PSA Poissy: licenciement transformé en simple mise à pied

L'employé du site automobile PSA de Poissy (Yvelines) menacé de licenciement car une paire de gants de travail avait été retrouvée dans son sac à sa sortie de l'usine a finalement écopé d'une mise à pied de deux jours, a-t-on appris mercredi de sources concordantes.

"C'est une victoire de la mobilisation et de la solidarité contre l'arbitraire", a réagi Jean-Pierre Mercier, délégué central CGT, témoignant d'un "grand soulagement dans l'usine". "La direction a pris une claque et tant mieux, elle ne l'a pas volée", a-t-il poursuivi.

L'ouvrier de 33 ans avait été convoqué le 9 juin pour un entretien préalable à licenciement par la direction qui lui reprochait le "vol" de cette paire de gants au mois de mai et donc le "non-respect du règlement intérieur".

La direction de PSA, interrogée par l'AFP, a rappelé qu'un entretien préalable à licenciement est une "procédure normale en cas de sortie non autorisée de matériel de l'usine" et "n'implique pas forcément un licenciement".

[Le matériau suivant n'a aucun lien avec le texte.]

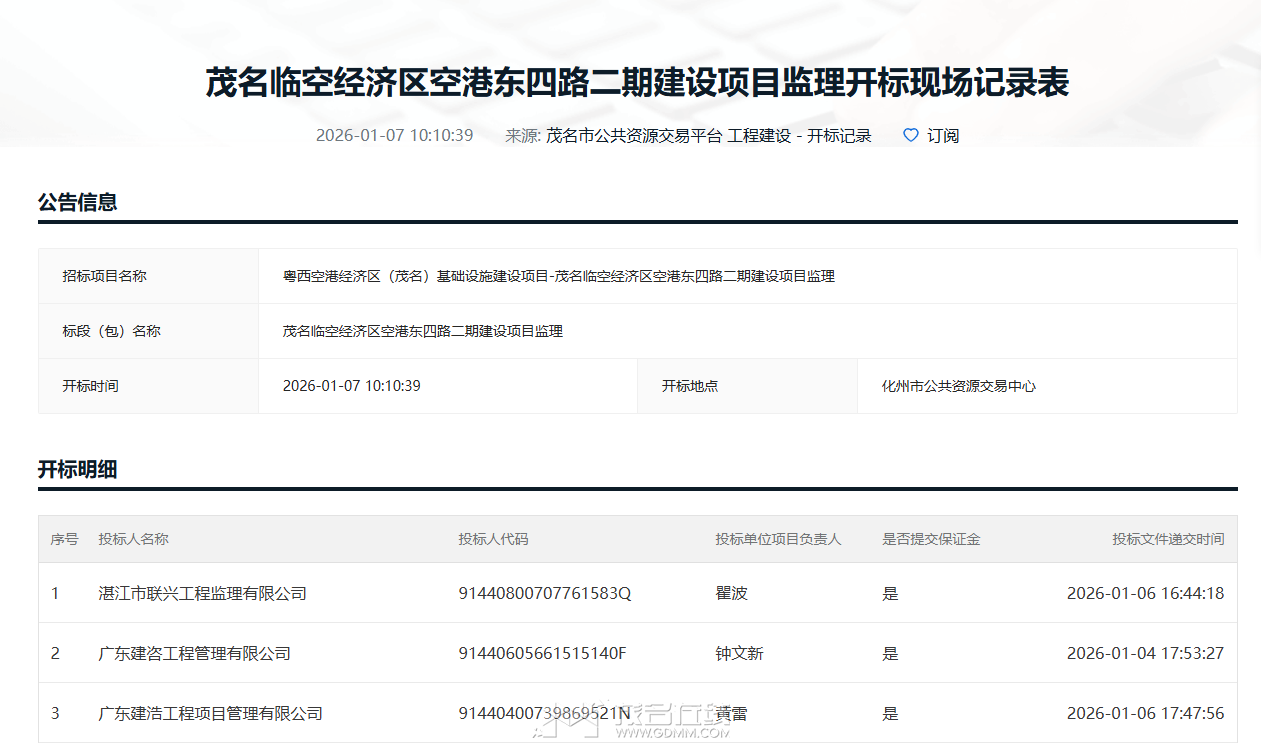
Task: Click the 投标人名称 column header
Action: click(133, 539)
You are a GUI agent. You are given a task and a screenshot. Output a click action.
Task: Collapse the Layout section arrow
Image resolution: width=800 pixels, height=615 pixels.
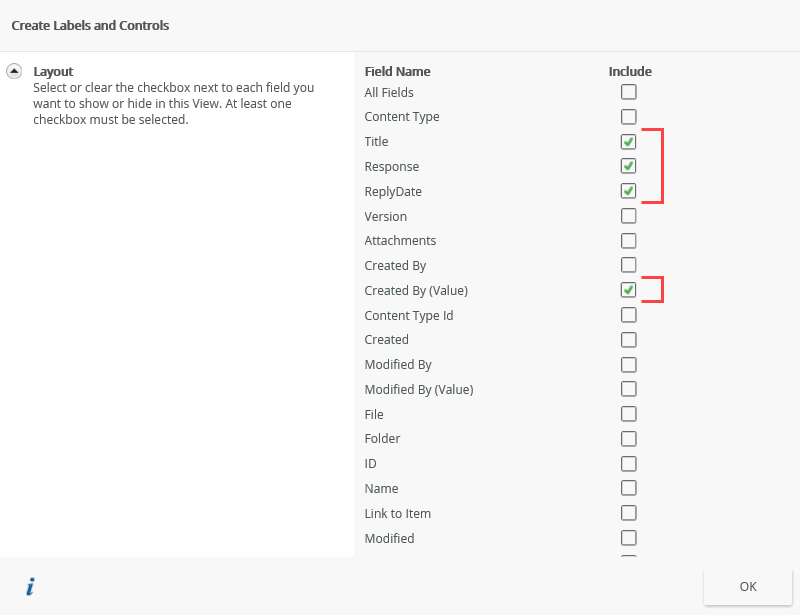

Elle maintient que les gants retrouvés dans le sac de ce père de famille par un gardien lors d'un contrôle inopiné ne sont "absolument pas ses gants de travail" mais "des gants de conducteur de machine neufs". "On ne peut donc pas parler d'oubli", a-t-elle ajouté.

D'après M. Mercier, il s'agit au contraire de "gants de palucheur usagés" dont l'homme se servait à son poste pour "lisser les tôles sorties de la presse" et qu'il avait "oubliés" dans son sac.

Le délégué central CGT est également revenu sur le cas de deux salariées licenciées début juin pour une altercation "verbale" - la direction assurant qu'elles "en sont venues aux mains". "Elles ont pris le même avocat pour les défendre aux prud'hommes", a-t-il précisé.

Poissy figure parmi les sites fragilisés de PSA avec une production qui doit baisser de 255.000 véhicules en 2014 à 140.000 en 2017. L'usine recourt régulièrement au chômage partiel et est passée fin 2014 de deux à une ligne de montage.